─── INPUT DATA ───

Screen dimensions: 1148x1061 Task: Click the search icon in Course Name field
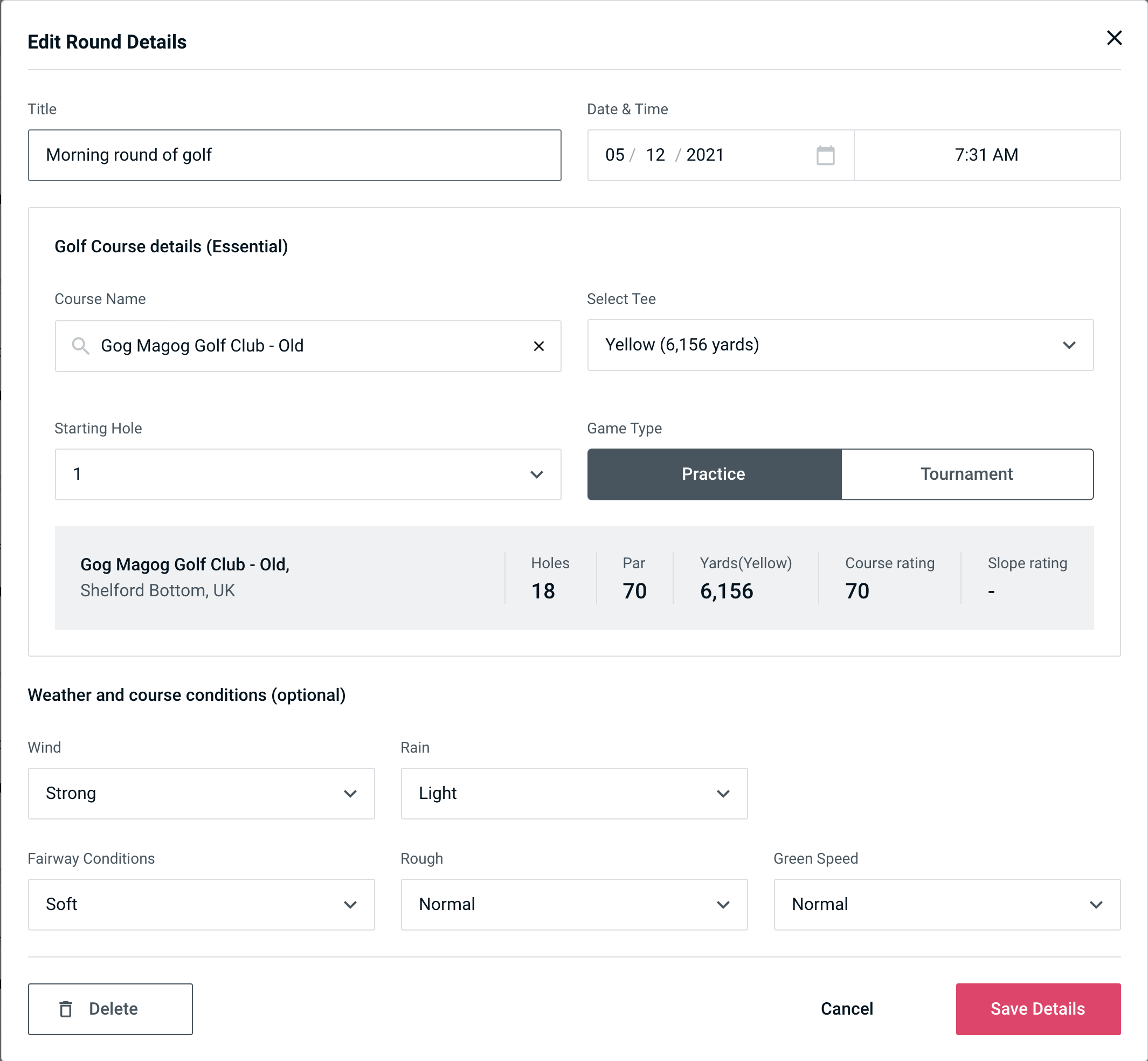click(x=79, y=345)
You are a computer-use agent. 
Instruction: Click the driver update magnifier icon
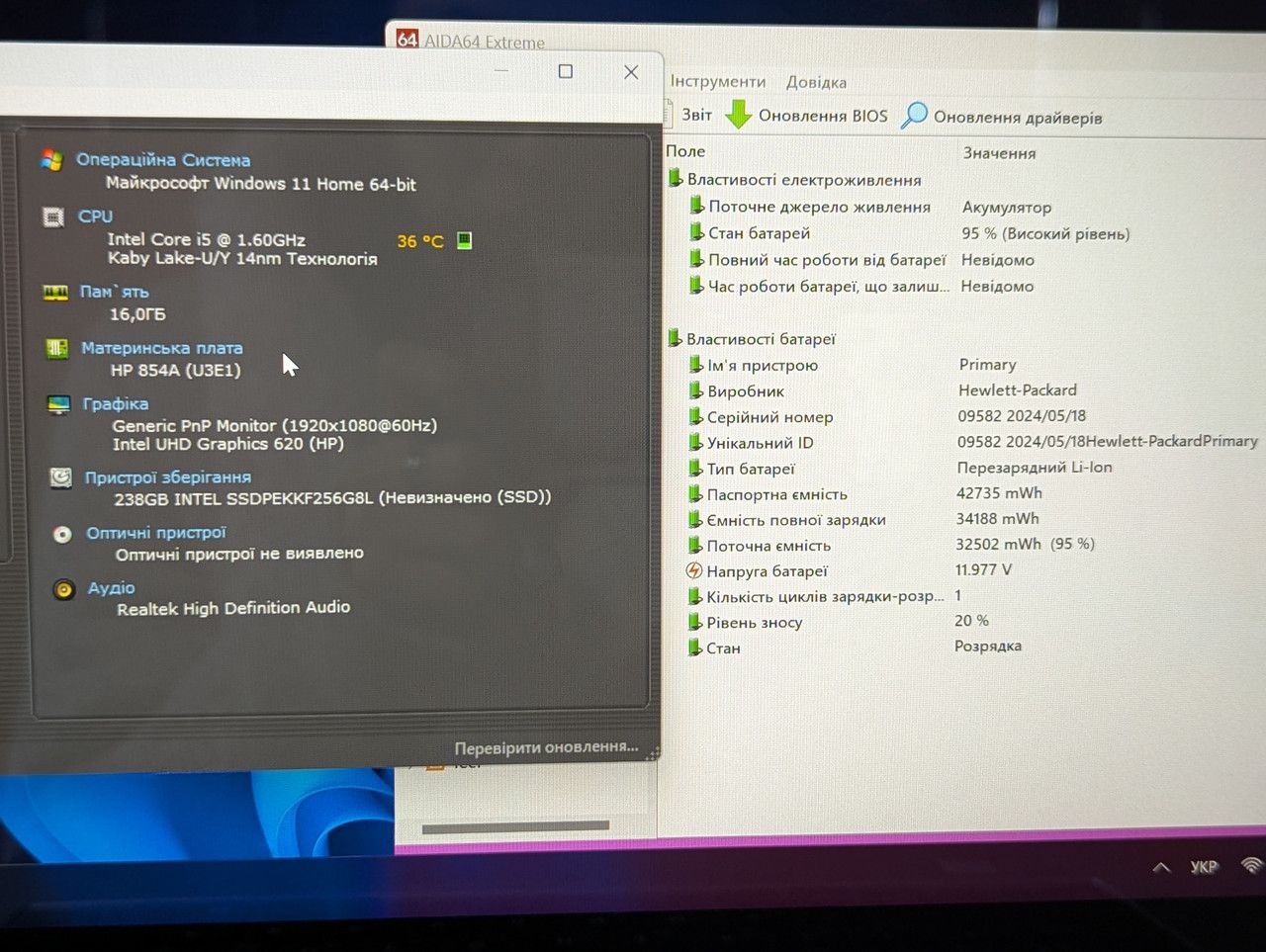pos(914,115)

───

**SET EXERCISE**
Convert the items from the line containing "You are a computer-use agent." through the end of the items into a two-column CSV with the headers instruction and result. Give one row per item, put each field in quotation marks, replace line breaks with spaces, and leave out the pictures.

**RESPONSE TO THIS TASK**
instruction,result
"You are a computer-use agent. Instruction: Click the driver update magnifier icon","pos(914,115)"